A serious city can mourn a death without surrendering its judgment. 

It can examine a police shooting, review tactics, reform procedures, and still refuse to turn grief into a political blank check. It can insist on accountability without confusing accountability with the capture of public institutions. 

Aurora is now being asked to do the opposite. 

The demand is no longer merely that the city review the death of Kilyn Lewis. That has been done. The shooting has been examined by prosecutors, a grand jury, APD’s internal review process, and the independent consent decree monitor. The officer was not charged. The department found no policy violation. The monitor agreed the officer acted reasonably, while questioning the decision to use SWAT. 

Denver Gazette file

That is a serious review: examine the facts, weigh the law, identify policy concerns, and improve where warranted. Chief Todd Chamberlain did that. After the shooting, he changed SWAT procedures, added a risk-assessment matrix, and added training. 

In a sane civic culture, that would be called leadership. In Aurora’s current political climate, it is being treated as a confession. 

This is the absurdity unfolding at City Hall. A police chief presiding over a major public safety turnaround is being targeted for removal, not because crime is rising, reform has stalled, or oversight found misconduct, but because activists made his removal their demand. 

And today, in progressive politics, the demand itself has become the evidence. 

DACAC has made clear what it wants: Chamberlain gone, a civilian-controlled process to replace him, and a Civilian Police Accountability Council with binding power over police policy, discipline, budget allocation, and hiring and firing.  

That is not oversight. That is control. 

That is not reform. It is a transfer of authority. 

Aurora already has layers of oversight: elected officials, a city manager, a police chief, internal review, district attorneys, courts, civil litigation, a consent decree, an independent monitor, and public comment. One may argue those systems need improvement. Fine. But the activists are not asking for a seat at the table. They are asking to own the table. 
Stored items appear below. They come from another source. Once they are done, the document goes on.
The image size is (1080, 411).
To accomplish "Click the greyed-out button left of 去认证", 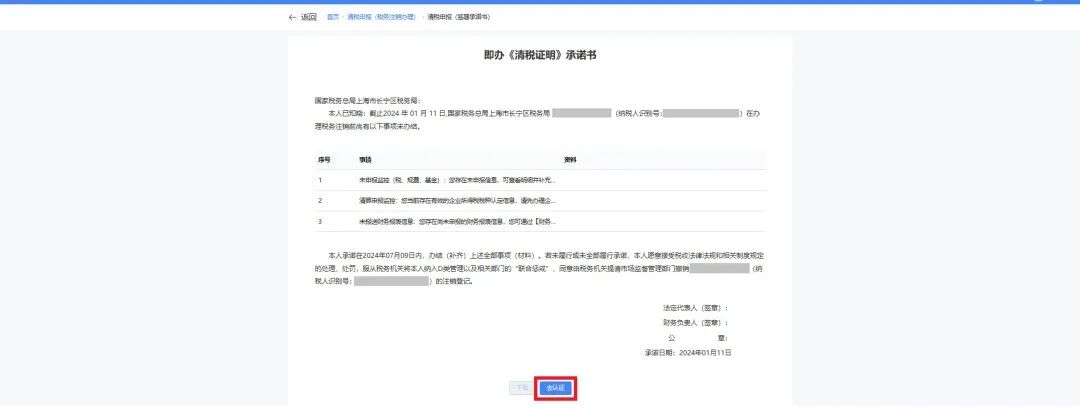I will tap(521, 387).
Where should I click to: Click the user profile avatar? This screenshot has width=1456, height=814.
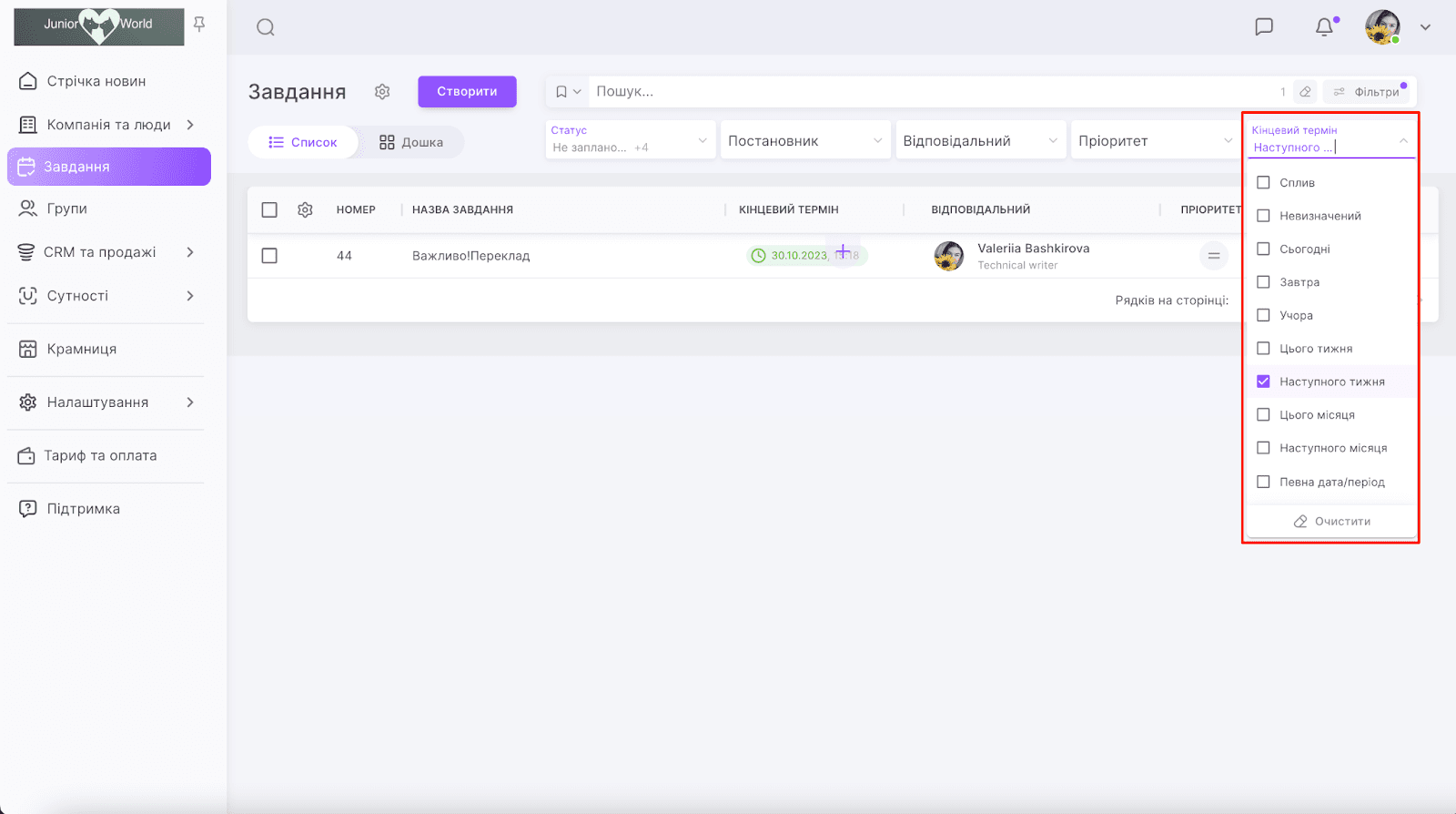pyautogui.click(x=1382, y=27)
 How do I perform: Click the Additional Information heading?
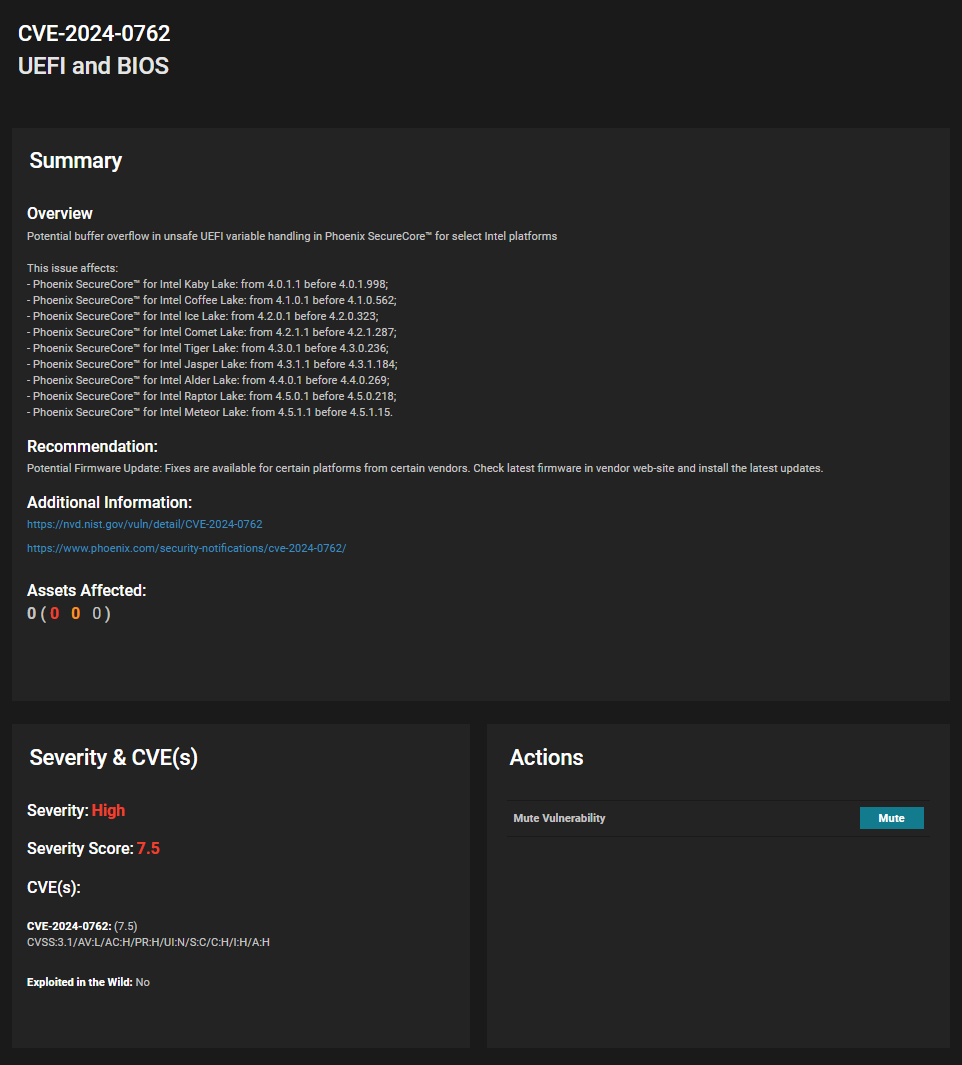[109, 502]
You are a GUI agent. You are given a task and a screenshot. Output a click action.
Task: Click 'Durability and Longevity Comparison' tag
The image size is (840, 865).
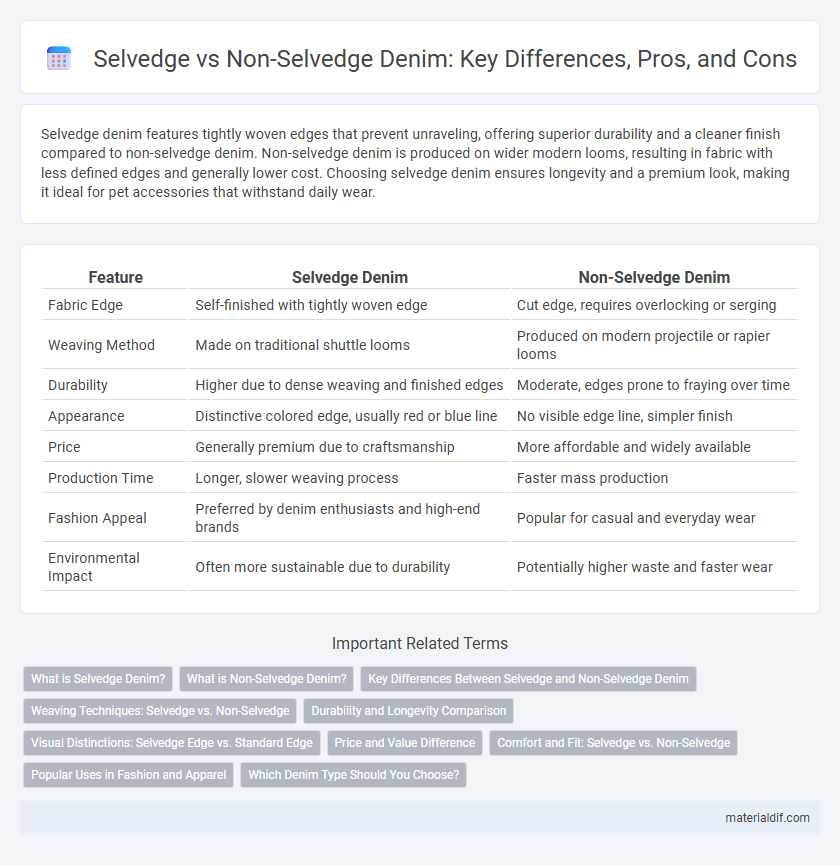click(409, 711)
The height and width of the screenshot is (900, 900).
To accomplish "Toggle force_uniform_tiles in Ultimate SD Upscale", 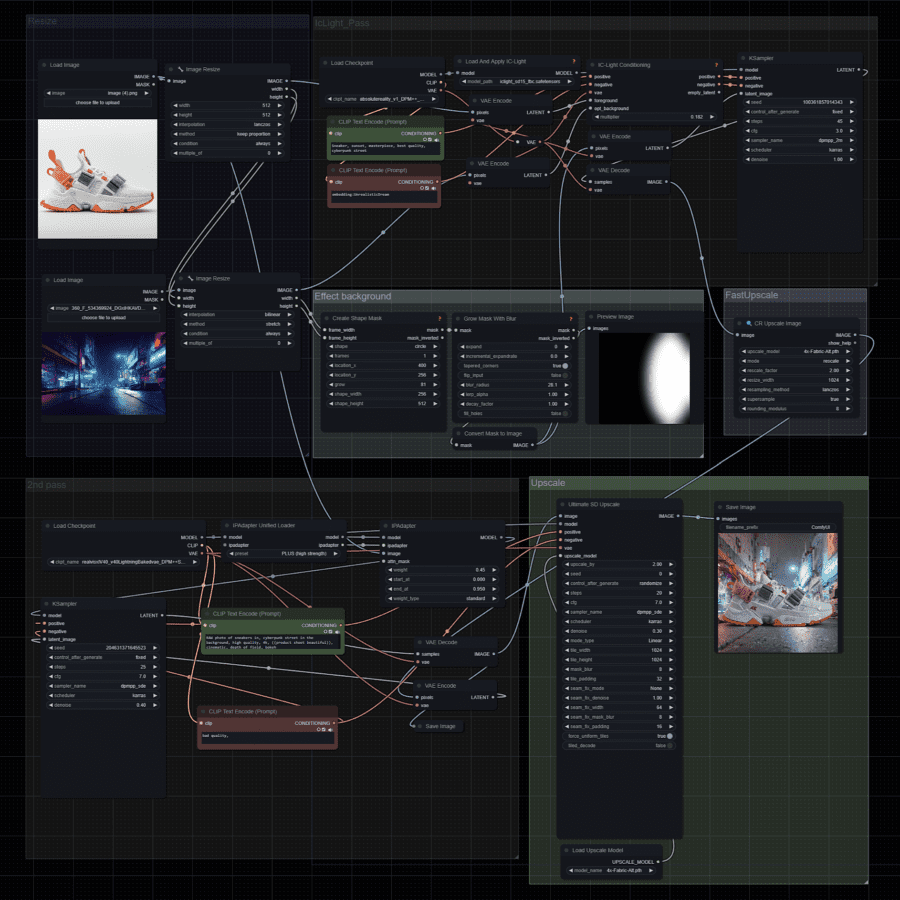I will [669, 737].
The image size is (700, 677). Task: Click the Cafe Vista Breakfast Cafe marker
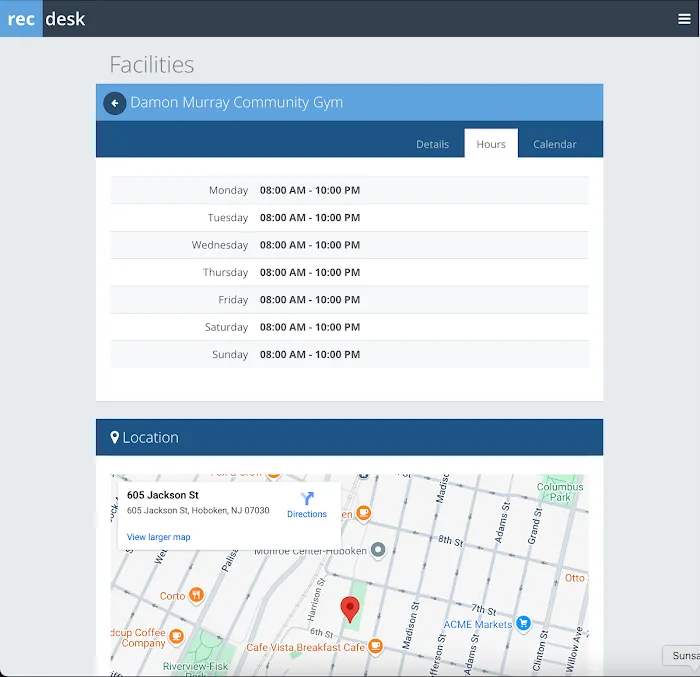click(375, 647)
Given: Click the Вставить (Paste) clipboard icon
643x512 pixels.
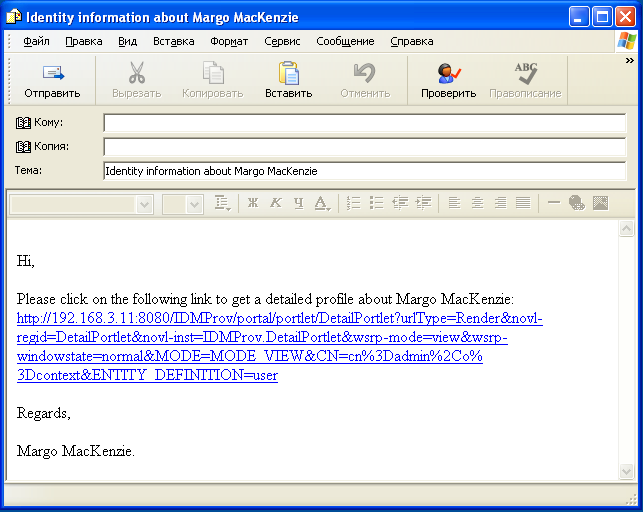Looking at the screenshot, I should (288, 73).
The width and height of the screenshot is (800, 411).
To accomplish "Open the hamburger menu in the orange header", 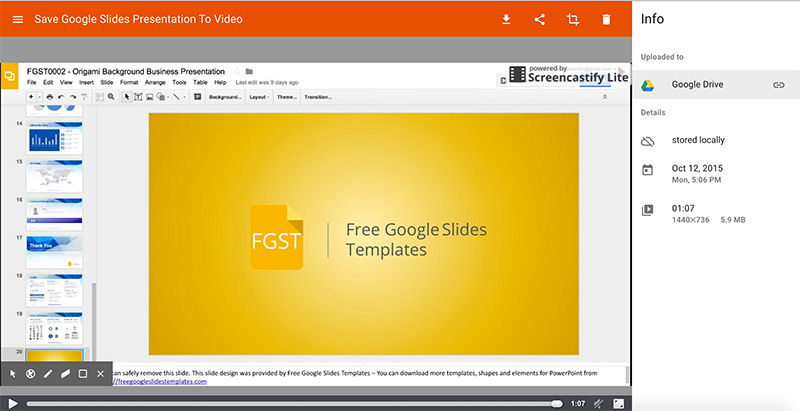I will 17,19.
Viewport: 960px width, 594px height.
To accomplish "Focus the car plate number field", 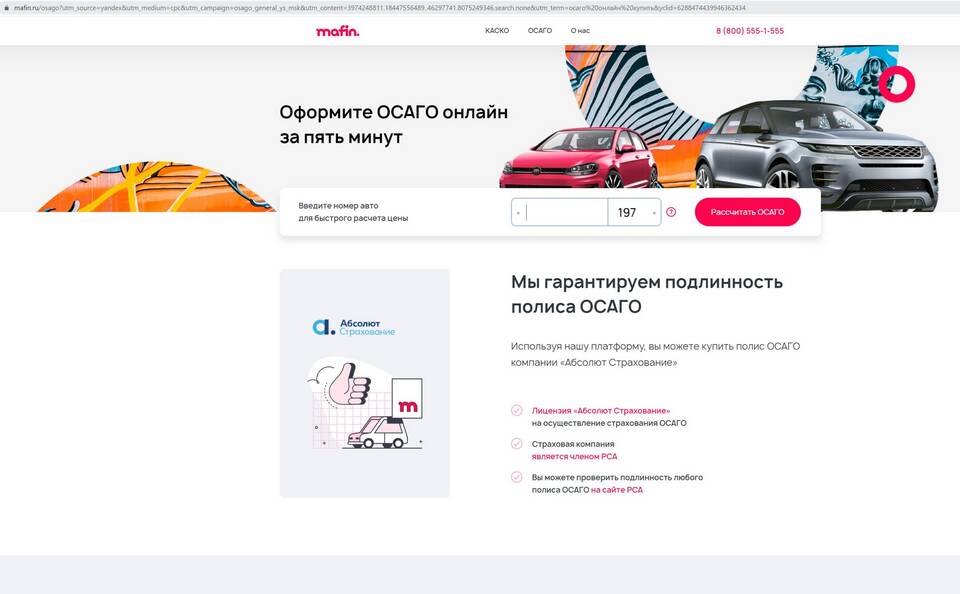I will point(560,212).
The new council majority appears eager to hand it over. 

The most revealing act was the police communications gag rule. The Aurora City Council passed a measure requiring city manager approval before the police department can issue public statements, press releases, or social media posts. It also restricts the release of mugshots and suspect names before conviction. 

In a city of roughly 400,000 people, police now need political clearance to communicate with the public. Residents may want to know who was arrested in their neighborhood. Families may want timely information after a violent incident. But under this regime, public safety communication must first pass through City Hall. 

This is not transparency. It is message control. 

No one should be tried on Facebook. But a mugshot is not a conviction. A suspect’s name is not a verdict. A public safety alert is not a lynch mob. The public’s right to know does not disappear because information might complicate a political narrative. 

The deeper issue is that Aurora’s progressive majority seems to have adopted a strange theory of governance: the less the public knows, the more just the city becomes. 

That theory is dangerous because Aurora has been moving in the right direction. Crime has fallen significantly. Violent crime, property crime, vehicle theft, robbery, non-fatal shootings, homicides, and use-of-force complaints have reportedly moved downward. These are not abstractions. They are lives not shattered, cars not stolen, bullets not fired, victims not created. 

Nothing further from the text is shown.